Le bonhomme a dit un prix non négociable, qui se payait en francs liquides. Pour être heureux, on paie comptant.
Comme je n’avais guère sur moi que de quoi acheter le 45-tours Polydor 27311 de Leny Escudero, et, pourquoi pas, le numéro 36 de Salut les copains, où pages 22 à 25 et 120 Jean-Marc Pascal et Benjamin Auger racontent leur rencontre avec un Bob Dylan « pas commode », le type m’a écrit à lettres appliquées son adresse. Et nous sommes convenus d’un rendez-vous.
« Sonnez à l’heure exacte. Je n’ouvre pas si je n’attends personne », m’a-t-il prévenu avant que je m’éloigne.
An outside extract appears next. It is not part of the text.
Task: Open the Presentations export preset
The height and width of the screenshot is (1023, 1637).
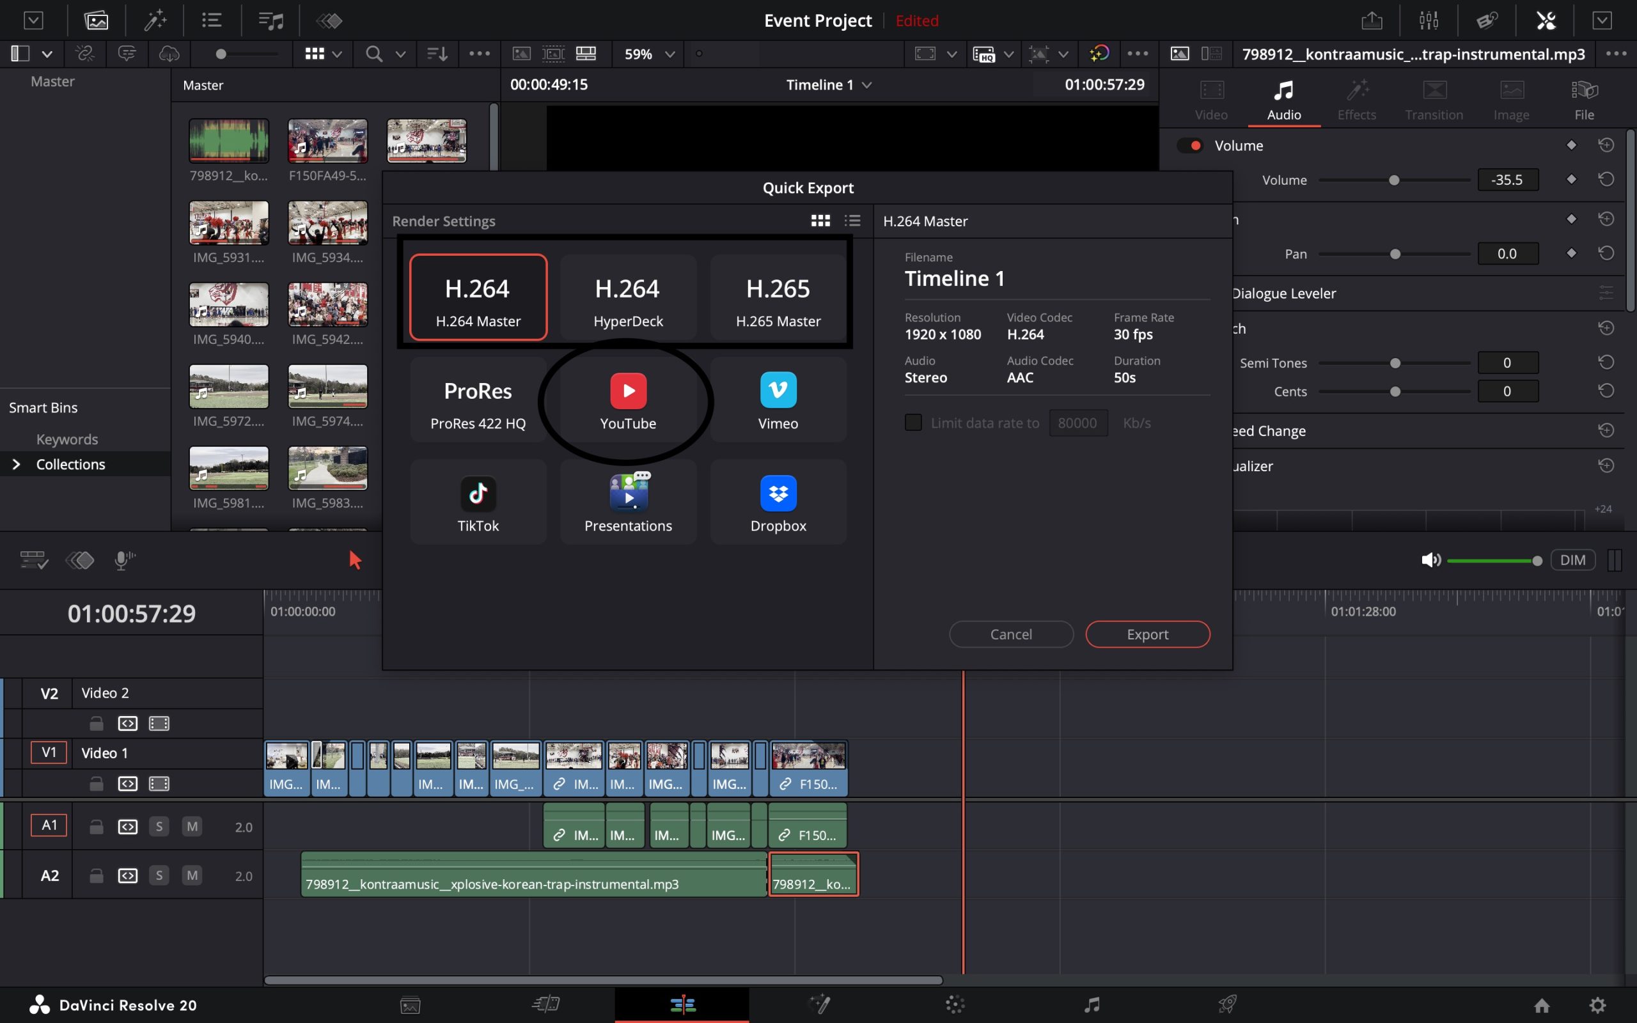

J’ai tout oublié de sa rue. Sinon qu’elle se trouve dans ces confins du seizième arrondissement, ce Paris où l’on ne va jamais sauf si on y habite. Ou si on s’appelle Patrick Modiano.
Comme j’étais en avance, j’ai un peu traîné dans ce quartier hautain en veillant à ne pas trop m’éloigner de l’immeuble rouge que j’avais pris soin de repérer.
A l’heure dite, j’ai sonné. Un chien s’est jeté de l’autre côté de la porte. Il a aboyé un long moment avant qu’une voix brutale ne l’arrête. J’ai attendu encore pendant que, je supposais, on enfermait la bête.
Enfin, la porte s’est ouverte :
« C’est bien vous, a dit mon bonhomme. Entrez. »
L’endroit entier baignait dans l’ombre à peine contrariée par la lumière de quelques ampoules nues. Des étagères couraient dans le couloir, chargées d’électrophones dans un état de restauration plus ou moins avancée.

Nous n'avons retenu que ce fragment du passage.